# PROMPT
Lines with the word "computer" in them must be copied from the records below.

# SOURCE INFORMATION
*** Block opens ***
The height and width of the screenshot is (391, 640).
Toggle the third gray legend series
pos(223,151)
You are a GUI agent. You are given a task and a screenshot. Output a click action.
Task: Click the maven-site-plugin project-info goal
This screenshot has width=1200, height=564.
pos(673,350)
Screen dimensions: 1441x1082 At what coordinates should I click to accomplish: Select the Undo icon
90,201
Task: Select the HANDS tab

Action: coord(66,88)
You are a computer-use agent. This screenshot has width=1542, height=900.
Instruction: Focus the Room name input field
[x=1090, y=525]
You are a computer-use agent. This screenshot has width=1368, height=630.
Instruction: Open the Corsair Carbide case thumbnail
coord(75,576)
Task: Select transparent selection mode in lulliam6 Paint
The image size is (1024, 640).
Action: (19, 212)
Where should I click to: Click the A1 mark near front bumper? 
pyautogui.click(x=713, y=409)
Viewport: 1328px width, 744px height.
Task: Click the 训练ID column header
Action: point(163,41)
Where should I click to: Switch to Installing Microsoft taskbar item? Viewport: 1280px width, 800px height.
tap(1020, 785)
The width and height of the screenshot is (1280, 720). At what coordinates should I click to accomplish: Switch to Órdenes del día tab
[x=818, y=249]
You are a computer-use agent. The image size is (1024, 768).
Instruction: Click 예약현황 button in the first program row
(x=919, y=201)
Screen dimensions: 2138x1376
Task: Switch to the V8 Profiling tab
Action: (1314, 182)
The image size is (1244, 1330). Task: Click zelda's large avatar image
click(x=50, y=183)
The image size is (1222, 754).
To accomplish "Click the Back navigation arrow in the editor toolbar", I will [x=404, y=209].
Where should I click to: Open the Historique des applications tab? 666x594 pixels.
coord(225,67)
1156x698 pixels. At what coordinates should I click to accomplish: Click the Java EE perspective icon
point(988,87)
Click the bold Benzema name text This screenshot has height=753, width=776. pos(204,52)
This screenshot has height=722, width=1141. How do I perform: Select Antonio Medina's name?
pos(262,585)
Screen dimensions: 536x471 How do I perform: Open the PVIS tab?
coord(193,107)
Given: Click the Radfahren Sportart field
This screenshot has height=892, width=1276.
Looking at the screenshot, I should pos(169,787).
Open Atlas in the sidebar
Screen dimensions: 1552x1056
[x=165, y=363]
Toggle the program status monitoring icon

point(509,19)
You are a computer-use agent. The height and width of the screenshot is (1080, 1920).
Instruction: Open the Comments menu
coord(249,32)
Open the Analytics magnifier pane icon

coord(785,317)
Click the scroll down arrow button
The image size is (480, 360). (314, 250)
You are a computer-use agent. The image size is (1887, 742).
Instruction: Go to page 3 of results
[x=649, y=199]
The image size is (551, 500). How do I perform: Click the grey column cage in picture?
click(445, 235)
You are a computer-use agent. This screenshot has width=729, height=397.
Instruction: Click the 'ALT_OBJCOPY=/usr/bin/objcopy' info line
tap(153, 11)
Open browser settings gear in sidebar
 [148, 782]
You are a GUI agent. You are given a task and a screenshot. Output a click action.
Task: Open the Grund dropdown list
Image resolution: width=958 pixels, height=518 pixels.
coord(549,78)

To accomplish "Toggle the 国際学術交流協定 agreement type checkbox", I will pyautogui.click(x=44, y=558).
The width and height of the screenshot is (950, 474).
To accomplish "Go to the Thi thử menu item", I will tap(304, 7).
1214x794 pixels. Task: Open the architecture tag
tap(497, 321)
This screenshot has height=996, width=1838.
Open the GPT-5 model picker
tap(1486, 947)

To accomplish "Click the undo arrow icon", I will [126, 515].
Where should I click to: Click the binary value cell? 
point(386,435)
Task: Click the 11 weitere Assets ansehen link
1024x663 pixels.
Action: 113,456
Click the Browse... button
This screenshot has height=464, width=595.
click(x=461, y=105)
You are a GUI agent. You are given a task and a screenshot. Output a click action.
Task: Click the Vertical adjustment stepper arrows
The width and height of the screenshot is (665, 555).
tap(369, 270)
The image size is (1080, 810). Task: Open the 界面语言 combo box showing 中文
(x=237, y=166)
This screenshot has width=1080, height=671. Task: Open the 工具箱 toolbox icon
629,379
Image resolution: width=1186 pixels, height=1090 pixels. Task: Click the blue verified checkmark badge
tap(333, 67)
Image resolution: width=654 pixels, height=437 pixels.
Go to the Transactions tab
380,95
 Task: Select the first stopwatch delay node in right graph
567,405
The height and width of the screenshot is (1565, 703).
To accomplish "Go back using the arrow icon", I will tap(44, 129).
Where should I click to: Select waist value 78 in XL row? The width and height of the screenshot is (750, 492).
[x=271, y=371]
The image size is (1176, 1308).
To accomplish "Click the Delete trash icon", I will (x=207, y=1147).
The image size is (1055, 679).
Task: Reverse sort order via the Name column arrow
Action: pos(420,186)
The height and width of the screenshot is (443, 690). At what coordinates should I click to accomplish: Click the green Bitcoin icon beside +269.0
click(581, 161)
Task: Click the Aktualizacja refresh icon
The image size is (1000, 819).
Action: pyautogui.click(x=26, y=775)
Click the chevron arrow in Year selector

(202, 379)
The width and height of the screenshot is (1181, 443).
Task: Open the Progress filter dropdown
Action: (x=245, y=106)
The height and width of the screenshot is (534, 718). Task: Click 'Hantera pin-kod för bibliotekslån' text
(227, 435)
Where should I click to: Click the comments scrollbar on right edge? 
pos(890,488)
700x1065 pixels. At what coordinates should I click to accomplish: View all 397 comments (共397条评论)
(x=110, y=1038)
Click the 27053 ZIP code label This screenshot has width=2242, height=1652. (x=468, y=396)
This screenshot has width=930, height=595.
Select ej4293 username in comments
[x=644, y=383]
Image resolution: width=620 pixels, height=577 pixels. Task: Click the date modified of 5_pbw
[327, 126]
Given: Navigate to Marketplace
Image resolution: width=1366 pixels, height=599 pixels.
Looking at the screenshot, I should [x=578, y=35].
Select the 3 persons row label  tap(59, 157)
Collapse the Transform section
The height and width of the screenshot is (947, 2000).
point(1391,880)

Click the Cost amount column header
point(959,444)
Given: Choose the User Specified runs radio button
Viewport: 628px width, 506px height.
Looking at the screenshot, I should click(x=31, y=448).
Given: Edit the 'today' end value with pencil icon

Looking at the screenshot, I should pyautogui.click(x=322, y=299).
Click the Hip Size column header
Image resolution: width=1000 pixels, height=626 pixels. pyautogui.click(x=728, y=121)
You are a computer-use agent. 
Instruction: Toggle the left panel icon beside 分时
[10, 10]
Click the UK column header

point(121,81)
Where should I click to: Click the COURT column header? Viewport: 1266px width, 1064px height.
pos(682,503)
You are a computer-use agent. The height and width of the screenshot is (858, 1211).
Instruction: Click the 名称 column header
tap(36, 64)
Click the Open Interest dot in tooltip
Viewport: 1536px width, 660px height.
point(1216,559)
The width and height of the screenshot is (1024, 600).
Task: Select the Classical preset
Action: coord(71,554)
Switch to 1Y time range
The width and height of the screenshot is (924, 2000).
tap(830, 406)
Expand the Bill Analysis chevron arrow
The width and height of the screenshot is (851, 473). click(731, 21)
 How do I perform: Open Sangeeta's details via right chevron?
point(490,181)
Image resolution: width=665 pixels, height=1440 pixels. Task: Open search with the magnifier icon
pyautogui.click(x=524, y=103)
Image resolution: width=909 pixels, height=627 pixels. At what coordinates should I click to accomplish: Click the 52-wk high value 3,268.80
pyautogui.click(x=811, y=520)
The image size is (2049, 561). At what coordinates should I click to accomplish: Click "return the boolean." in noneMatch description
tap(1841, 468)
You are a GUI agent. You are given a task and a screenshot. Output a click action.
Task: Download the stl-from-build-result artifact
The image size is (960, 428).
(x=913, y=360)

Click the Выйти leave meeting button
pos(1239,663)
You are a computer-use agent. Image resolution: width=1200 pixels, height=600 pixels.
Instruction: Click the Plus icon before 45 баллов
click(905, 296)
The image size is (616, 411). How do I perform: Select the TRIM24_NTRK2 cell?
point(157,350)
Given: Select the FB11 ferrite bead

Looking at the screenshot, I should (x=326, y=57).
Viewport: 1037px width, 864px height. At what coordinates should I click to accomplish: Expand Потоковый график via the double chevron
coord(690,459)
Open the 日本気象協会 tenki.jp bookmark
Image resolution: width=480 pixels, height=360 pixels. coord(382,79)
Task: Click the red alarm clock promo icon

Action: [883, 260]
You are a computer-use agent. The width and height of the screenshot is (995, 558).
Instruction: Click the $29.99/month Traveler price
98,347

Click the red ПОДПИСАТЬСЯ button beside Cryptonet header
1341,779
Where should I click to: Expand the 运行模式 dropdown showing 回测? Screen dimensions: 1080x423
*** Block closes ***
# EXERCISE RESULT
You are a computer-use agent. This screenshot has width=1542, height=900.
You are a computer-use agent. This screenshot has width=1368, height=630.
You are a computer-use agent. The image size is (1024, 768).
You are a computer-use agent. The height and width of the screenshot is (1080, 1920).
You are a computer-use agent. The image size is (1887, 742).
You are a computer-use agent. This screenshot has width=729, height=397.
You are a computer-use agent. 
You are a computer-use agent. The height and width of the screenshot is (858, 1211).
You are a computer-use agent. Image resolution: width=1200 pixels, height=600 pixels.
You are a computer-use agent. The width and height of the screenshot is (995, 558).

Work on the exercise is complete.